Sun, May 11, 2003 - Page 24 News List

Boston fans become known for tastlessness


Red Auerbach, who hired the NBA's first black coach and fielded its first all-black starting five, defended Boston after Nets coach Byron Scott said the city is unwelcoming to minorities.

Responding to Scott's comments on a New York radio show calling some Boston fans "cruel" and implying they're racist, the longtime Celtics leader said, "What the hell does he know?"

"It's just a stupid remark," Auerbach said Friday. "It's as simple as that.''

Anticipating a return of the animosity from last year's Eastern Conference finals, Scott told WFAN radio earlier in the week that Celtics fans were "very cruel and they can be crazy."

"They've had their share of beers already before the game has started," Scott said. "They're not very good fans. You can have a great tradition and have a great fan without being crazy and hostile."

Scott also revived the complaint that Boston is hostile to black players.
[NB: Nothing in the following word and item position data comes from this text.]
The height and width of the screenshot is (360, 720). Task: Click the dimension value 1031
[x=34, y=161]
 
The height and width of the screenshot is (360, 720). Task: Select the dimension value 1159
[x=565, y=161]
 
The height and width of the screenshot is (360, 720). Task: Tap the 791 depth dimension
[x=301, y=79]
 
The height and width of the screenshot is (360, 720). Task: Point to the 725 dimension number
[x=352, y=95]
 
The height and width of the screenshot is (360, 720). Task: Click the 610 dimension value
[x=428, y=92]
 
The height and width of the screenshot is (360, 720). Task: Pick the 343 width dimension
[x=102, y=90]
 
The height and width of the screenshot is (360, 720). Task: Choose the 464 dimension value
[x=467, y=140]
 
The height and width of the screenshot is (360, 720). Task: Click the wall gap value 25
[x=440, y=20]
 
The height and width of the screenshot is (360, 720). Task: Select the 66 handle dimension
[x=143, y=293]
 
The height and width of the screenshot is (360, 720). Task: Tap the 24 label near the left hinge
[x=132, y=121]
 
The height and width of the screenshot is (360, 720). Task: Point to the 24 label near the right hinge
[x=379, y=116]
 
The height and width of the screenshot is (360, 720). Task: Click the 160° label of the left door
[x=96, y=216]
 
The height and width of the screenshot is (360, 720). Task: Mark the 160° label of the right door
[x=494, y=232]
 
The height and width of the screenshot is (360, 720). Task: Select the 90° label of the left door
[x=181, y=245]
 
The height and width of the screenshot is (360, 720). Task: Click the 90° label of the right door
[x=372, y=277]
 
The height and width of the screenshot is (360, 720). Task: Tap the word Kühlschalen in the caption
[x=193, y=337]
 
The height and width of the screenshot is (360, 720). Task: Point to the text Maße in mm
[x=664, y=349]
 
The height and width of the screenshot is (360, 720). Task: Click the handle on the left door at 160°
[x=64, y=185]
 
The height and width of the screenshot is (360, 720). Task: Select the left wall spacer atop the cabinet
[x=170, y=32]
"I don't think we're way past that," he said. "I don't think you are out of line for saying that. A lot of black players feel that way. We did in the 1980s. And I know in the 1980s, at least some of their black players still couldn't go to certain places. And that was their own players.
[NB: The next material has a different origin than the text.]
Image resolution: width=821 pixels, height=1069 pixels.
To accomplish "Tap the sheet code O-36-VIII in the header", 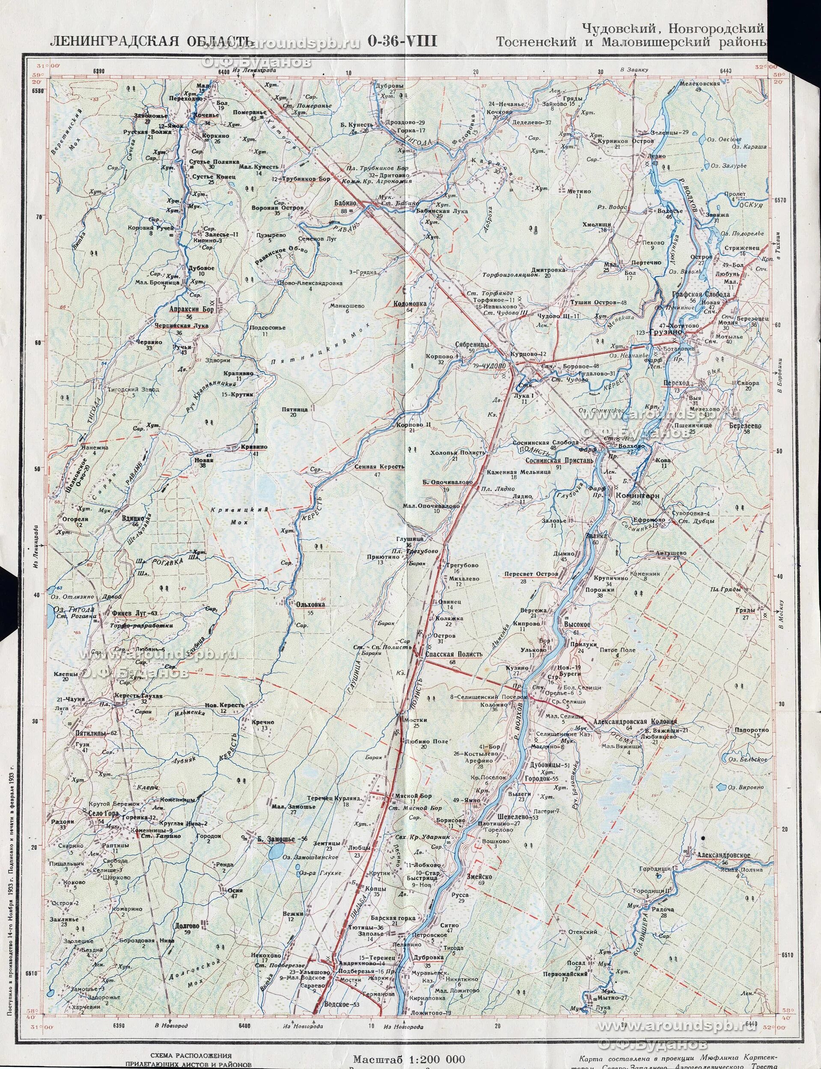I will tap(403, 42).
"Some cities or organizations or whatever you want to say haven't caught up to the year 2000 yet."

Former Celtics such as Bill Russell and Dee Brown did complain during their playing days that Boston was not the most welcoming city.

When he played for Boston in the 1990s, Brown was manhandled by suburban police looking for a bank robber.

"But I don't think any of them were unhappy they played here," Auerbach said. "They were never sorry they played here."

All in bad taste

Although Nets star Jason Kidd was booed in Friday night's game, the crowd booed loudest in the introductions for Scott. Still, there was no sign of the tastelessness prevalent on both sides in last year's playoffs, when Kidd was heckled as a "wife-beater" and a fan in New Jersey held up a sign that said, "Will someone please stab Paul Pierce."

Kidd was charged with striking his wife in 2001; the charges were dropped when Kidd underwent anger counseling and paid a fine.

Pierce was stabbed multiple times in his face, neck and back at a nightclub in 2000.

As he did last year in Game 6, Kidd decided not to bring his wife and their 3-year-old child to the game.